Save this one. Share it with your compliance officer, your operations lead, or any partner who's been asking about your AI governance approach. This is your starting document


⬡ The Compliance-Ready AI Stack Series · Issue 5 of 5 · The Master Framework

Friday · June 27, 2026 · Issue #037

We started Monday with the regulatory landscape. Tuesday: law firms. Wednesday: financial services. Thursday: healthcare. Today we close the series with the framework that underlies all of it.

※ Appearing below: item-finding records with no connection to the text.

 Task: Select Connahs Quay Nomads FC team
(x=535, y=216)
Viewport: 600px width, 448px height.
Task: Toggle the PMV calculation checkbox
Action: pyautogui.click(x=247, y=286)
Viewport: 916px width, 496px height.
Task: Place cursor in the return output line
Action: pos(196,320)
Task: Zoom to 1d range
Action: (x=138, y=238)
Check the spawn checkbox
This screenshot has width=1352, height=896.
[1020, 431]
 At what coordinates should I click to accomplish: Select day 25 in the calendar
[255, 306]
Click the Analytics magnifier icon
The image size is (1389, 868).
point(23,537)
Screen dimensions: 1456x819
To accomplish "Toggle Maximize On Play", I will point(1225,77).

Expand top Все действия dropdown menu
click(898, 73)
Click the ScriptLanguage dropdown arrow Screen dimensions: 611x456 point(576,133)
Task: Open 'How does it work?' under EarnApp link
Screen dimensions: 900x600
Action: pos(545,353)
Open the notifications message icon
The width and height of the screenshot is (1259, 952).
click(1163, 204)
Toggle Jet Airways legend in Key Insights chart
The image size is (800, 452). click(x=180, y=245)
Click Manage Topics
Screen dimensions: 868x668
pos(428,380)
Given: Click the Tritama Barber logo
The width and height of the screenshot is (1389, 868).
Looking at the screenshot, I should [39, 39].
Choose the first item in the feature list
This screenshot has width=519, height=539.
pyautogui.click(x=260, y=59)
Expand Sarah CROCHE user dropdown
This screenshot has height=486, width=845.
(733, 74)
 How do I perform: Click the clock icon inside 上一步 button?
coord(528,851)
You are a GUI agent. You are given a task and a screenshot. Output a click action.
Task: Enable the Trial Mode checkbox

This is what we build to at The Promptory when we're implementing AI in a regulated industry. Not a policy template you fill out once and file away. A six-step operational methodology that, when executed, produces a compliance-ready AI stack that holds up in an audit, survives a client governance questionnaire, and compounds as you add more tools.

Save this one. Share it with your compliance officer, your operations lead, or any partner who's been asking about your AI governance approach. This is your starting document.

⬡ What This Week Established

Every industry we covered this week shared three structural findings that cut across all the industry-specific nuances.

First: The compliance risk isn't primarily from AI-specific regulations. It's from existing regulations — HIPAA, GDPR, CCPA, professional conduct rules, fiduciary duty — that already apply to data and decisions, and that now apply to AI-assisted data and decisions by extension.

Second: The most common violation pattern is shadow AI — employees using personal, free-tier accounts for work tasks because nobody built them a governed alternative. The solution is access, not restriction: give people a governed pathway to the tools that work, and the ungoverned alternatives become unnecessary.

Third: Governance built in from the start costs a fraction of governance retrofitted after an incident. Every firm in this series that delayed the governance conversation eventually had a conversation they wished had happened sooner.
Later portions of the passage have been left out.